**TASK**
Answer from the text on Lilly's banking and cash management project:
1. How many new Shared Service Centers did the Global Services Design vision set out to establish?
2. At which event did Giuseppe Rossi-Espagnet describe the project?
3. Across how many countries and legal entities was the project implemented?

Eli Lilly Regional Banking & Cash Management Project - impossible achieved in 3 years
by Kylene Casanova
Eli Lilly and Company, one of the world’s largest pharmaceutical companies and consistently rated as one of the best companies to work for, in 2010 set out their Global Services Design (GSD) vision for the whole company which included, to:
- bring all affiliates onto a global single version of SAP.
- optimise and leverage global process standards
- establish four new Shared Service Centers (SSC’s)
- expand utilisation of Business Process Outsourcing
- accommodate for local legal and regulatory exceptions where needed.
With great determination, Lilly then implemented this world-wide vision in less than three years.
Regional Banking and cash management project
The Regional Banking and Cash Management project was part of the implementation of the overall GSD project. Giuseppe Rossi-Espagnet, EMEA Cash Manager & Implementation Lead, at Lilly described the project in his talk at Eurofinance’s October 2013 Conference in Barcelona.
The project objectives were to achieve top tier capability and performance fully leveraging bank relationships to meet Lilly needs, and to optimise global liquidity and returns by:
- standardising and automating payment/collection processes with the support of a single instance of SAP and single interface (SWIFT)
- standardising and automating the upload and clearing of the daily electronic bank statement
- standardising and automating cash concentration and funding of legal entity accounts
- achieving total Visibility and Access to global cash.
- rationalising banks and bank accounts :
- moving to one bank per region for all transactional activity
- halving number of bank accounts and reducing bank fees.
The Regional Banking and Cash Management project was implemented across 68 countries and 117 legal entities incredibly from Q3 2010 to early 2013, as the Implementation Timeline shows:
Source & Copyright©2013 - Eli Lilly and Company
The bank account structure adopted was extremely simple with one bank account per legal entity in the functional currency of the entity:
- combining concentration, disbursements, receipts, & payroll
- centralizing and minimizing account signatories
- enabling a global view of bank fees charged to a standard GL account.
- only exceptions to this framework allowed were statutory or legal policy.
The liquidity structure was also very simple: 1) maximising automated physical cash concentration up to header accounts, and 2) working with the regional bank to optimize returns on trapped cash.
Lessons learnt
At the end of this talk, Rossi-Espagnet listed some of the main lessons learnt on the project:
- the upfront challenges Lilly set for themselves:
- integrating the Treasury and Cash Management project into the overall Global Services Design plan (SSC, SAP) and GSD planning to implement SAP in 60+ Countries in two years
- the need to align banking partners delivery into already existing timelines, and the conflict between bank vs. internal development design decisions
- managing staffing internal teams and within cross-functional teams with multiple parallel phases in development across regions.
- internal lessons:
- ensure CFO and Treasurer Sponsorship combined with the right level of resourcing
- need exceptional project management with particular emphasis on communication
- Business Requirements: need to document requirements; ensure you get sign-off by affiliate, technical team, and bank; Lock Scope, do not allow any increase; and test as much as possible
- Data Quality: demand specificity from the bank; and spend the time to carryout master data clean up before implementing.

**GIVEN RECORDS**
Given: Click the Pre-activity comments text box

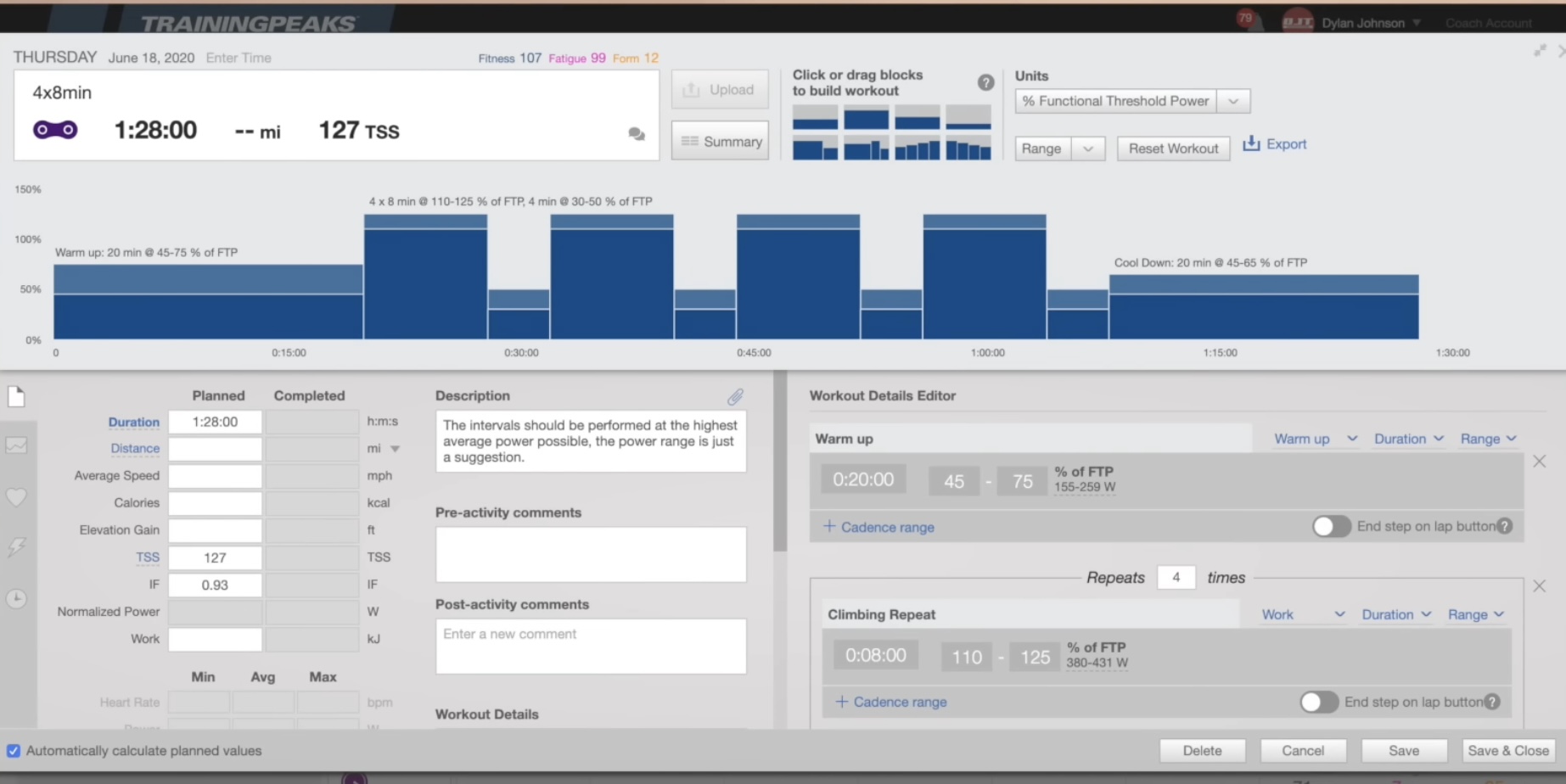Looking at the screenshot, I should point(591,554).
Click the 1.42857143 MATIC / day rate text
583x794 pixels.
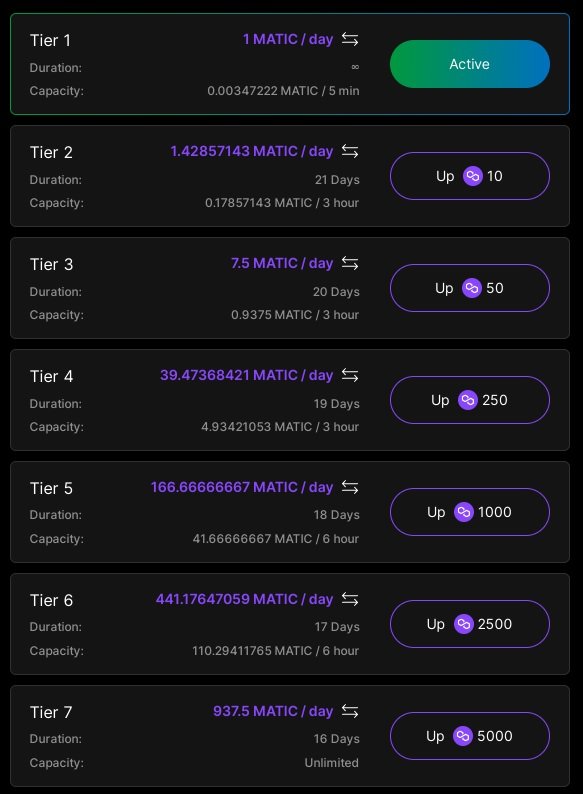click(252, 151)
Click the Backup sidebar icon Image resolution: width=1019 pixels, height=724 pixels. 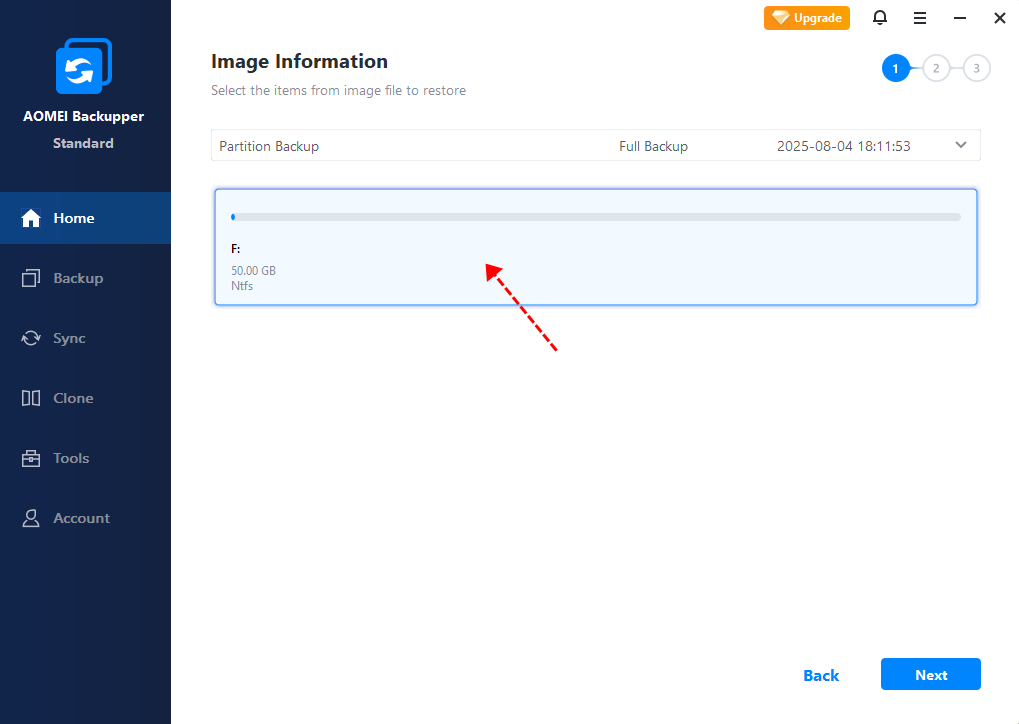coord(31,278)

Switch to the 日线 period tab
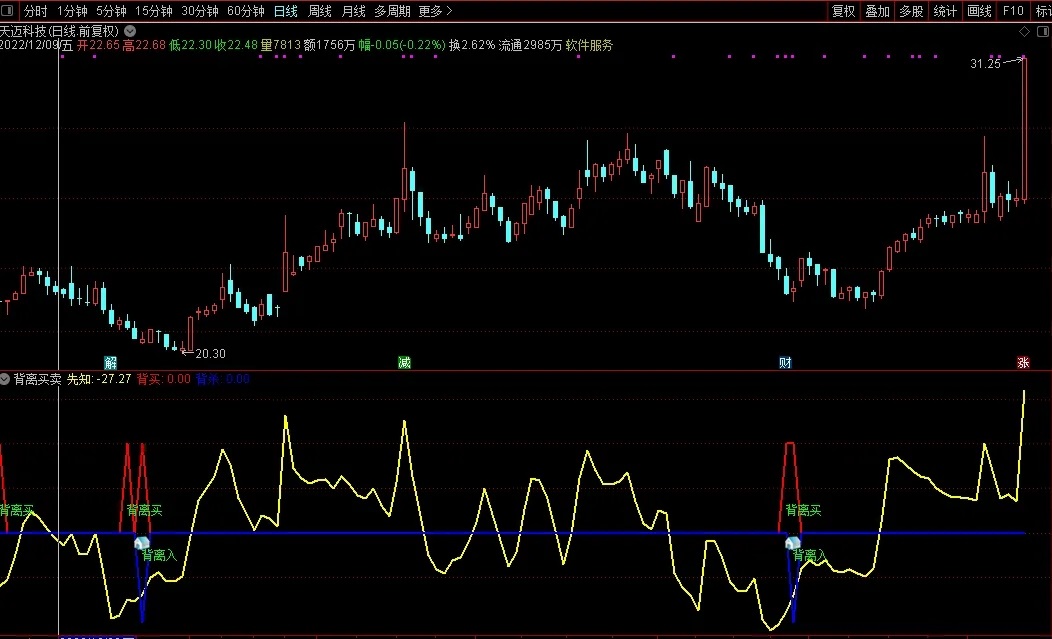pyautogui.click(x=286, y=11)

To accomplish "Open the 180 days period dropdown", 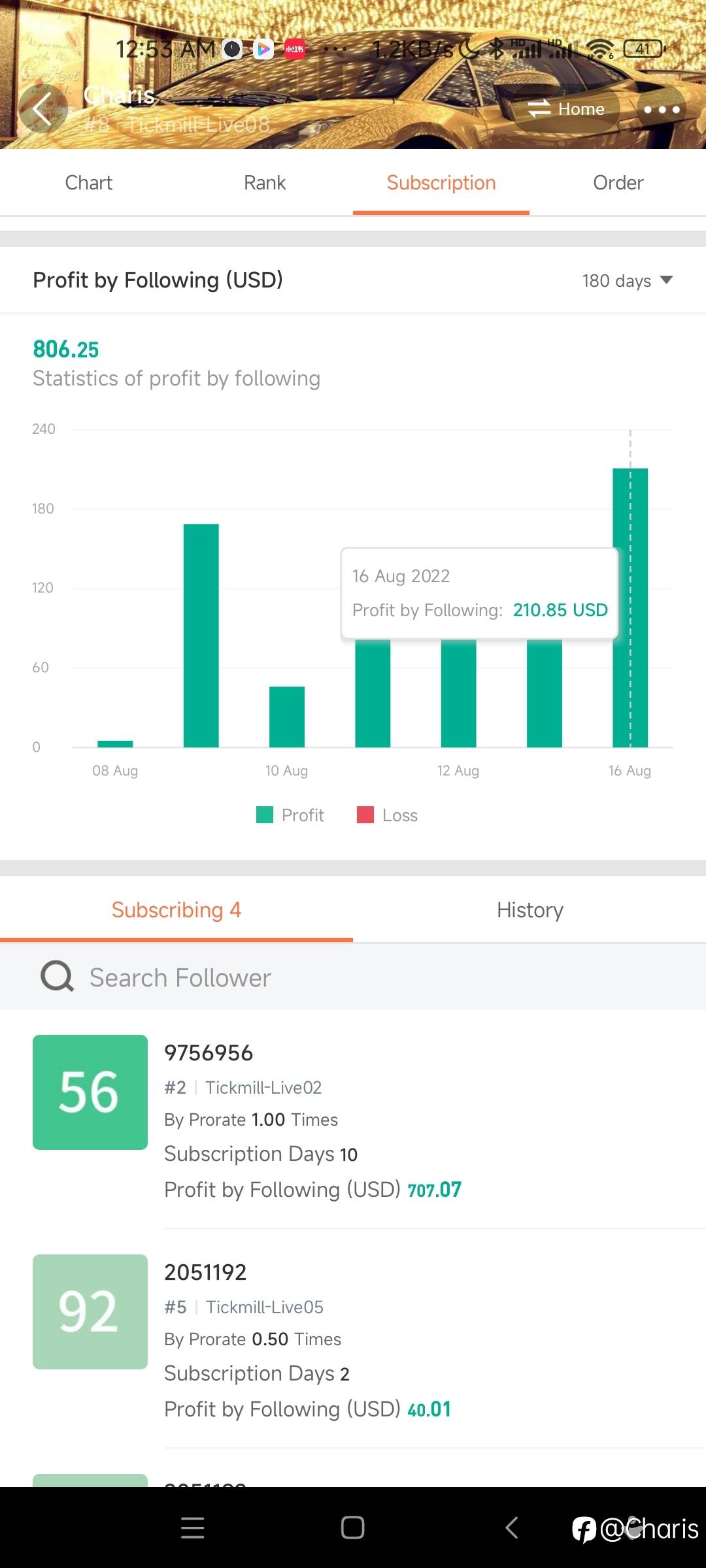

**REPLY**
1. Four.
2. Eurofinance's October 2013 Conference in Barcelona.
3. 68 countries and 117 legal entities.